# [SOLVED] Volume by integration not quite working out

• Apr 13th 2009, 04:15 PM
Grep
[SOLVED] Volume by integration not quite working out
Hi all, my first post to this fine forum. I've been studying (on my own) and I'm doing volumes by integration at the moment. I've just hit a problem that doesn't seem right. I hesitate to wonder if there's an error in the textbook, but I've found a number of them so far (they should seriously publish errata for these books!), so perhaps... Help greatly appreciated here.

I'm using Basic Technical Mathematics with Calculus 6th edition, from Addison Wesley. Page 738, exercise 19. I'm supposed to be revolving them around the y-axis and use the indicated method. The problem is:

$\displaystyle x^2 - 4y^2 = 4, x=3$ (shells)

So I need to use the shells method. Ok, it's obviously a hyperbola. It crosses the x-axis at x=2. So I find radius = x, height = y, thickness = dx.

Solving for y gives me: $\displaystyle y = \sqrt{\frac{1} {4}x^2 - 1}$

Putting together the integral:

$\displaystyle V = 2\pi \int_2^3 xy ~dx = 2\pi \int_2^3 (\frac {1} {4} x^2 - 1)^\frac {1} {2} ~x ~dx = \frac {8\pi}{3}(\frac {1}{4} x^2 - 1)^\frac {3}{2}$

Evaluating that, I get $\displaystyle 3.727\pi$. The textbook gives an answer of $\displaystyle \frac {10\pi}{3}\sqrt{5}$ which works out in decimal to $\displaystyle 7.454\pi$, which is pretty much double the answer I get.

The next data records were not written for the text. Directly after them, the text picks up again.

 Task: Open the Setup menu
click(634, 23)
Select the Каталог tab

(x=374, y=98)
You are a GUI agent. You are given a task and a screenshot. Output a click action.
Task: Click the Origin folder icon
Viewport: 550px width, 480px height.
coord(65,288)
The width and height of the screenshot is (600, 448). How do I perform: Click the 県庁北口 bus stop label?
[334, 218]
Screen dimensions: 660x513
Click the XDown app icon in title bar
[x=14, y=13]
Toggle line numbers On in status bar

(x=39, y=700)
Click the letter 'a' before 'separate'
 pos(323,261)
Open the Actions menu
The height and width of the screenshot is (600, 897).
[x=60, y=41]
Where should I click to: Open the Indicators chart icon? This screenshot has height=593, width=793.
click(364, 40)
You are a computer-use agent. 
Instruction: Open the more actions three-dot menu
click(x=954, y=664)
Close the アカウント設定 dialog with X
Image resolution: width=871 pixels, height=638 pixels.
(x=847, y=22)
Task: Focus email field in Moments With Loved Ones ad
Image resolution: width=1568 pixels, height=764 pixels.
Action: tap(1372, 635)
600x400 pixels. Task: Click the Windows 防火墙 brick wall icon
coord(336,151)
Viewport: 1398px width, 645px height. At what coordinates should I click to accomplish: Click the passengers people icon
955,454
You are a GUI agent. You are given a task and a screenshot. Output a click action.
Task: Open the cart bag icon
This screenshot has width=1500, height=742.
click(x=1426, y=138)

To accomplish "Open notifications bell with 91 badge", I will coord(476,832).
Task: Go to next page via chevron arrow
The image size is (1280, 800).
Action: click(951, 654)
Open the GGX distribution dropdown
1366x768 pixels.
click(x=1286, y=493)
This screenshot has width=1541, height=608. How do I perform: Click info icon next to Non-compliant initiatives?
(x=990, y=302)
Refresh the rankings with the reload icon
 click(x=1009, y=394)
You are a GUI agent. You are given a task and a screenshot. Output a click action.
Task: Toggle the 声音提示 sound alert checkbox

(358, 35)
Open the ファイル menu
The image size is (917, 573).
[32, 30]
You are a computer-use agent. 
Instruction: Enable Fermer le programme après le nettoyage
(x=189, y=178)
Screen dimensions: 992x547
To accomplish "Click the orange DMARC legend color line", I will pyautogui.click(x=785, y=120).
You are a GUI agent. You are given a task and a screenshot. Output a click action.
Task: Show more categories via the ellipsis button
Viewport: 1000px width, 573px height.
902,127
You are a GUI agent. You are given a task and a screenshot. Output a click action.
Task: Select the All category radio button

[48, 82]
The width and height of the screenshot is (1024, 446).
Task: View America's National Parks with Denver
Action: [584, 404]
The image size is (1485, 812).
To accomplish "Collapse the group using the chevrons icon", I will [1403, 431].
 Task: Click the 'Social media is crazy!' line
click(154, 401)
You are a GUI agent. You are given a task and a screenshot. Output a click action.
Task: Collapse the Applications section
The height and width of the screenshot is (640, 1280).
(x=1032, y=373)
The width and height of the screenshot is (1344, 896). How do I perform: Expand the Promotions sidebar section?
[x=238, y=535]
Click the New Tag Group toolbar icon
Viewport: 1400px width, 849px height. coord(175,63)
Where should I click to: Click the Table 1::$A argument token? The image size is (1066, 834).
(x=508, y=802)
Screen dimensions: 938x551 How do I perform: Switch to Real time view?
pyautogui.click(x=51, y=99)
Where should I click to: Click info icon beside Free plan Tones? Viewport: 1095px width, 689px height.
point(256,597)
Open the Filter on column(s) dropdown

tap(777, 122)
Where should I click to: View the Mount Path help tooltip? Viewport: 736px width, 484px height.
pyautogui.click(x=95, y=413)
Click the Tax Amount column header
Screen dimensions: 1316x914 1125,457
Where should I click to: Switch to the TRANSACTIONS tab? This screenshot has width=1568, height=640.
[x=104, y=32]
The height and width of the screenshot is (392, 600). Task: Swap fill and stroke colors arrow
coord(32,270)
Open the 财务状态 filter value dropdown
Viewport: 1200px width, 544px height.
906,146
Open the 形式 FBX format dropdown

Odds are I'm the one that made the mistake... lol... But I just can't seem to get the textbook answer. Hope I got all that nicely formatted so it's easy to read. First time using LaTex and all.

And thanks again for all the valuable information in this forum, and for all the help that is given!

Grep.
• Apr 13th 2009, 04:45 PM
skeeter
Quote:

Originally Posted by Grep
Hi all, my first post to this fine forum. I've been studying (on my own) and I'm doing volumes by integration at the moment. I've just hit a problem that doesn't seem right. I hesitate to wonder if there's an error in the textbook, but I've found a number of them so far (they should seriously publish errata for these books!), so perhaps... Help greatly appreciated here.

I'm using Basic Technical Mathematics with Calculus 6th edition, from Addison Wesley. Page 738, exercise 19. I'm supposed to be revolving them around the y-axis and use the indicated method. The problem is:

$\displaystyle x^2 - 4y^2 = 4, x=3$ (shells)

So I need to use the shells method. Ok, it's obviously a hyperbola. It crosses the x-axis at x=2. So I find radius = x, height = y, thickness = dx.

Solving for y gives me: $\displaystyle y = \sqrt{\frac{1} {4}x^2 - 1}$

Putting together the integral:

$\displaystyle V = 2\pi \int_2^3 xy ~dx = 2\pi \int_2^3 (\frac {1} {4} x^2 - 1)^\frac {1} {2} ~x ~dx = \frac {8\pi}{3}(\frac {1}{4} x^2 - 1)^\frac {3}{2}$

Evaluating that, I get $\displaystyle 3.727\pi$. The textbook gives an answer of $\displaystyle \frac {10\pi}{3}\sqrt{5}$ which works out in decimal to $\displaystyle 7.454\pi$, which is pretty much double the answer I get.

Odds are I'm the one that made the mistake... lol... But I just can't seem to get the textbook answer. Hope I got all that nicely formatted so it's easy to read. First time using LaTex and all.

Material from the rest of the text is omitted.